> _Short task_:
Pick up the European Economic and Social Committee opinion on taxing interest and royalty payments between associated companies right after its last sentence and carry it forward.

> _Document excerpt_:
—————

Opinion of the European Economic and Social Committee on the ‘proposal for a Council Directive amending Directive 2003/49/EC on a common system of taxation applicable to interest and royalty payments made between associated companies of different Member States’ (COM(2003) 841 final – 2003/0331 (CNS))

OJ C 112, 30.4.2004, p. 113–114 (ES, DA, DE, EL, EN, FR, IT, NL, PT, FI, SV)

30.4.2004   

EN

Official Journal of the European Union

C 112/113


Opinion of the European Economic and Social Committee on the ‘proposal for a Council Directive amending Directive 2003/49/EC on a common system of taxation applicable to interest and royalty payments made between associated companies of different Member States’

(COM(2003) 841 final – 2003/0331 (CNS))

(2004/C 112/28)

On 2 February 2004, the Commission decided to consult the European Economic and Social Committee, under Article 262 of the Treaty establishing the European Community, on the above-mentioned proposal.

—————

> _Supplied information_:
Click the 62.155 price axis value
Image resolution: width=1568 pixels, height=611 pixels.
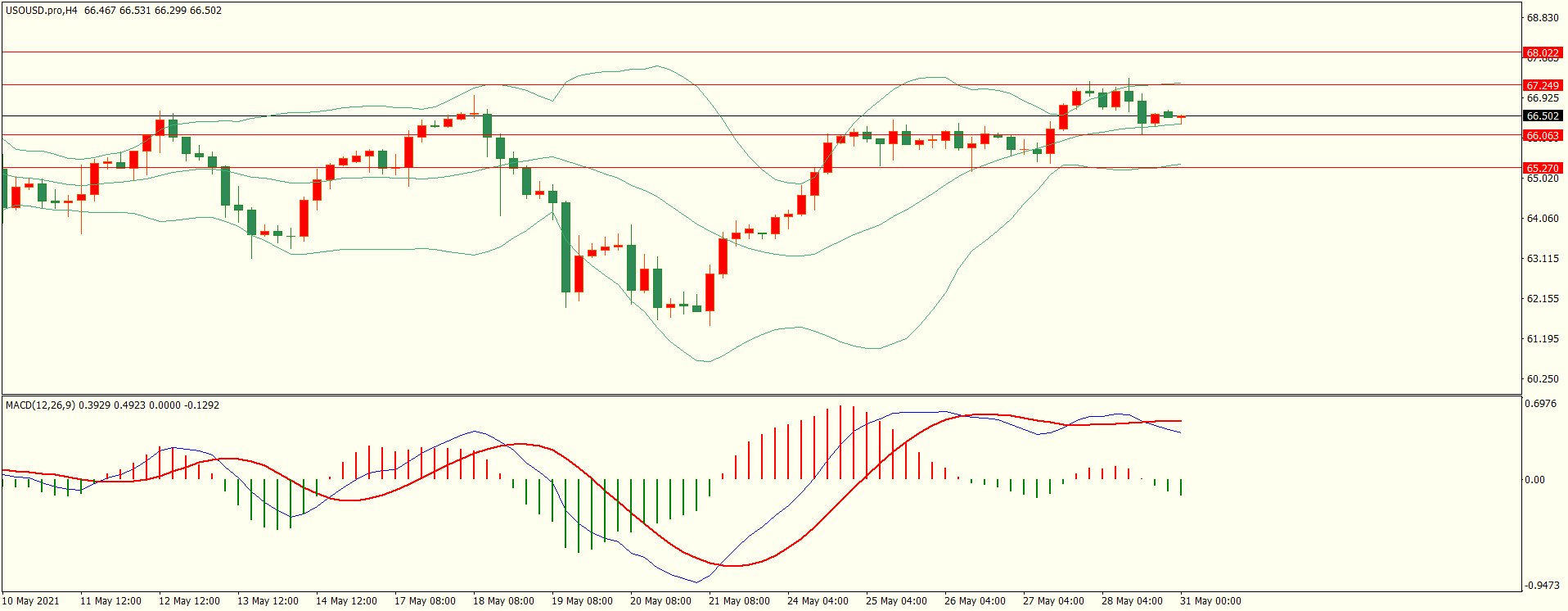[x=1542, y=299]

—————

> _Result of the exercise_:
The Committee decided to instruct the Section for Economic and Monetary Union and Economic and Social Cohesion to undertake the preparatory work.

In view of the urgent nature of the work, the Committee decided at its 407th plenary session of 1 April 2004 to appoint Mr Burani as rapporteur-general and adopted the following opinion unanimously:

1.   Introduction

1.1

On 3 June 2003, the Economic and Financial Affairs Council adopted Directive 2003/49/EC on a common system of taxation applicable to interest and royalty payments made between associated companies of different Member States, as part of the so-called Tax Package. When the directive was adopted, the Council stipulated in a statement for entry in the minutes that ‘the benefits of the … Directive should not accrue to companies that are exempt from tax on income covered by this Directive’, and authorised the Commission to take the appropriate precautionary measures.

1.2

Moreover, the Commission had already specified that ‘it is necessary to ensure that interest and royalty payments are subject to tax once in a Member State’. In short, the directive, as supplemented by the amendments now being proposed, seeks to prevent loopholes in the legislation which provide opportunities for tax evasion in the case of interest and royalties payments between associated companies of different Member States.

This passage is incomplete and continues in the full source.